Half (49%) of Likely U.S. Voters believe Clinton’s use of a private, non-government e-mail provider for issues at the highest levels of the U.S. government raises serious national security concerns. A new Rasmussen Reports national telephone survey finds that 36% disagree with these national security worries, while 15% are not sure. (To see survey question wording, click here.)
Thirty-nine percent (39%) believe Clinton deliberately used the private e-mail account to hide things from government oversight. But 30% don’t think that’s true. Just as many (31%), however, are undecided. The e-mails in question include the period in September 2012 when the U.S. ambassador and three other U.S. Embassy employees were murdered in Benghazi, Libya.

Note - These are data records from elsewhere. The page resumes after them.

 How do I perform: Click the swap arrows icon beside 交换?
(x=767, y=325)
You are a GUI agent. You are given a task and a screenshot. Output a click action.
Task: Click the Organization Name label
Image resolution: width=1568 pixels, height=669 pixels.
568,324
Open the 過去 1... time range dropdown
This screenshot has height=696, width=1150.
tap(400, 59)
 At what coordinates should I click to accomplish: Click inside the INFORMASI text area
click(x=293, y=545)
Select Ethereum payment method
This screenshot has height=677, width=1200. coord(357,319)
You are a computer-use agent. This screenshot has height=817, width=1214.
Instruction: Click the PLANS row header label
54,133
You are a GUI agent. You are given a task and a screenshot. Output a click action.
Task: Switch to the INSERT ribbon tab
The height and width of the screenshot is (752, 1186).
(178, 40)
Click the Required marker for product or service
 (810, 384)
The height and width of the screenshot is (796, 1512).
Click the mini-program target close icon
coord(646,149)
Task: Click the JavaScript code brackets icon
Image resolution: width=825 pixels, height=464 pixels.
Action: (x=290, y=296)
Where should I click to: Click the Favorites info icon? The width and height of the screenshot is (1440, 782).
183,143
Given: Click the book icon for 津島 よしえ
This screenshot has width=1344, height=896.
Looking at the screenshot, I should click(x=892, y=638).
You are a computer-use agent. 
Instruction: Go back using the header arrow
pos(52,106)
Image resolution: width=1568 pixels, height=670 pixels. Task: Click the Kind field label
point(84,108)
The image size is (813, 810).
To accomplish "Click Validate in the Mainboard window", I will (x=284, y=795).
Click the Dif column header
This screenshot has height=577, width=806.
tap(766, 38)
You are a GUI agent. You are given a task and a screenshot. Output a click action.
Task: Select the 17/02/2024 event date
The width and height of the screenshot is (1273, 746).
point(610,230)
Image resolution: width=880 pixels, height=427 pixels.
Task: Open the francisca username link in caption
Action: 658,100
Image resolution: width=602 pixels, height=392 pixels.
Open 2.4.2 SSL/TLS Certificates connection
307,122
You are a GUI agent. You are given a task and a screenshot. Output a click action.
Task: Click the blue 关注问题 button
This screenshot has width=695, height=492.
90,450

But 57% of voters are at least somewhat concerned about the potential for conflict of interest raised by the failure of the private Bill and Hillary Clinton Foundation to get government approval for some large donations it received from foreign governments while she was secretary of State. Thirty-nine percent (39%) don’t share that concern. These findings includes 34% who are Very Concerned by the appearance of possible conflict of interest and 16% who are Not At All Concerned.
Predictably, most Republicans see all these issues through a negative lens, while Democrats give Clinton the benefit of the doubt. But perhaps troubling to Clinton as she weighs whether to run for the Democratic presidential nomination in 2016 is the doubt expressed by voters not affiliated with either major party.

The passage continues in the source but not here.